While you are free to use any approach you like, the following may come in handy:

  • chisquare and norm from the scipy.stats sub-package

  • fmin from scipy.optimize

Your tasks

  1. Generate a random sample from the normal distribution with \(\mu=0\) and \(\sigma=1\), i.e. \(\mathcal{N}(0, 1)\). On the same plot, show the expected pdf in addition to a histogram of the generated sample.

  2. From \(\mathcal{N}(0, 1)\), determine 11 bin edges (for 10 bins) which each contain equal probabilities, encompassing \([-\inf, +\inf]\). Using the chi-square goodness-of-fit test, determine the p-value of a random sample of \(\mathcal{N}(0, 1)\), binned according to the aforementioned bin edges. Here, we are trying to determine if the sample originated from \(\mathcal{N}(0, 1)\) or not.

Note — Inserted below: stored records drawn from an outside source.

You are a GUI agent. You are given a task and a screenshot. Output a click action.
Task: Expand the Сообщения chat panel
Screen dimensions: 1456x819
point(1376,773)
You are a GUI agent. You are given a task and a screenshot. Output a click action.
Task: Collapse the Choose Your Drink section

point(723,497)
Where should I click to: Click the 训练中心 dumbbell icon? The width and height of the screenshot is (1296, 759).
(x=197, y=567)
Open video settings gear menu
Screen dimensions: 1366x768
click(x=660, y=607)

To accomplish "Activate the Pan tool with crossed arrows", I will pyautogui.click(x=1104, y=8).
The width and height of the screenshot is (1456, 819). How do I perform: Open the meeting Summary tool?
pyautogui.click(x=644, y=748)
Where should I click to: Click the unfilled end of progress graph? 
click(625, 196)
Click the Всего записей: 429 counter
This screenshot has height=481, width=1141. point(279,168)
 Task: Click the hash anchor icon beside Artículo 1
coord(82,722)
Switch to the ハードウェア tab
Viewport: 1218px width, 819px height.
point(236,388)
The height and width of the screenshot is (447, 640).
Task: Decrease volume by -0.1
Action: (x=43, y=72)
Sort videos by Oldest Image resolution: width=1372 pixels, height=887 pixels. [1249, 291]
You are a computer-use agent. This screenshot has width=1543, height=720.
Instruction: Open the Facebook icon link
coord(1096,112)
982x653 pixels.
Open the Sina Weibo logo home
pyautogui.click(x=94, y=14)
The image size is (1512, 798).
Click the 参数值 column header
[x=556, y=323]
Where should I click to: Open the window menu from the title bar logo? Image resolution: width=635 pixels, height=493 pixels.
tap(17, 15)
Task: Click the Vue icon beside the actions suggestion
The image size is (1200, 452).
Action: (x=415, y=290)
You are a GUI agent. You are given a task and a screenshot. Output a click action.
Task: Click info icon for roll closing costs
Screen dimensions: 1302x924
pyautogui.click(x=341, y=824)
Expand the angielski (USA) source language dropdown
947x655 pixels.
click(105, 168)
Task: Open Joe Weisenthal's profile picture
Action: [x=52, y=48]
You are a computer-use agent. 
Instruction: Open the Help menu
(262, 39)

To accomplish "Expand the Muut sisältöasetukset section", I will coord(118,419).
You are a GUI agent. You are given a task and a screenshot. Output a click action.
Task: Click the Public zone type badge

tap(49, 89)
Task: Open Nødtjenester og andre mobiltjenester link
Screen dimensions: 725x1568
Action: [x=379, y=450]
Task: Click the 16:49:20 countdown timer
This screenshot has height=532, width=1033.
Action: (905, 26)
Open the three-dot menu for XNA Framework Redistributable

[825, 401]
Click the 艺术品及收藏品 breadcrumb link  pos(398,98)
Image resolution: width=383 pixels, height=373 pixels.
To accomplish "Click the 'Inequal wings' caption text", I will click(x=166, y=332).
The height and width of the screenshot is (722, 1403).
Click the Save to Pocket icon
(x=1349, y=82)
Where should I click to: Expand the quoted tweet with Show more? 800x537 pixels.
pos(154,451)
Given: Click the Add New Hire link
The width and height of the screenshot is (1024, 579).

Repeat this process \(>100\) times until you are satisfied with the results. Plot a histogram of all p-values. For the \(0.10\), \(0.05\), and \(0.01\) significance levels, calculate the fraction of samples with p-values below \(\alpha\). Do the significance levels and your calculated fractions agree?

  3. Next, the above will be expanded using maximum likelihood parameter estimation.

    1. Write a function which, given \(\mu\), \(\sigma\), and an array of observations, returns the value of the (log) likelihood (up to a constant) for the normal distribution.

    2. Test the above function by generating a random sample from \(\mathcal{N}(0, 1)\), and evaluating the function using this sample along with a range of values for \(\mu\) and \(\sigma\) on a grid.

    3. Plot a contour plot of the resulting (log) likelihood values. This should allow you to visually verify that the maximum of the function is located at the expected values \(\mu=0\), \(\sigma=1\).

    4. Carry out explicit maximisation of the likelihood function using fmin and your own function, and verify that the maximum is indeed at the expected location.

  4. Carrying out parameter estimation changes the null hypothesis, \(H_0\), being tested—it is now a composite null hypothesis. We are now trying to determine if the sample originates from any normal distribution, instead of just \(\mathcal{N}(0, 1)\). The calculations from 2. will be repeated here with the additional step of parameter estimation, as above. Thus, instead of fixed bin edges for every trial, these will now depend on the drawn samples and the resulting estimates for \(\mu\) and \(\sigma\). Thereafter, the chi-square statistic and p-value is calculated as before. Again, calculate the fraction of rejected samples for various significance levels. This time, the degrees of freedom used for the chi-square test will need to be varied. Carry out the above for \(k-1\), \(k-2\), \(k-3\), and \(k-4\) degrees of freedom, where \(k\) is the number of bins. Which number of degrees of freedom is appropriate here, and is this supported by your data?

  5. Finally, carry out the parameter estimation in the last exercise using chi-square minimisation instead of maximising the likelihood function.

    1. First define a function which will be minimized using fmin. It should take the mean and standard deviation of the normal distribution, bin edges, and observed counts as arguments, and return the corresponding chi-square value. This will involve calculating the expected counts in the given bins resulting from the given \(\mu\) and \(\sigma\).